→ **Written request**:
Rewrite the lines below, starting with the line that contains "your [742, 118]" and going on through the line that contains "Cancer [428, 432]", with "Legal" swapped for "Lawful" and everything else left the same.

→ **Material for the task**:
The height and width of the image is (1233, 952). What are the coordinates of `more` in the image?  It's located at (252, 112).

==

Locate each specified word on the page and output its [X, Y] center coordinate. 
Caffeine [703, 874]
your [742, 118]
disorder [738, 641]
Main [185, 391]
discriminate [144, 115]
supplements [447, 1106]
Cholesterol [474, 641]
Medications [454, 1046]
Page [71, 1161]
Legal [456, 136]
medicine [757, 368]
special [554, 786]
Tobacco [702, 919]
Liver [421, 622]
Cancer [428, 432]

→ **Exercise result**:
your [742, 118]
disorder [738, 641]
Main [185, 391]
discriminate [144, 115]
supplements [447, 1106]
Cholesterol [474, 641]
Medications [454, 1046]
Page [71, 1161]
Lawful [456, 136]
medicine [757, 368]
special [554, 786]
Tobacco [702, 919]
Liver [421, 622]
Cancer [428, 432]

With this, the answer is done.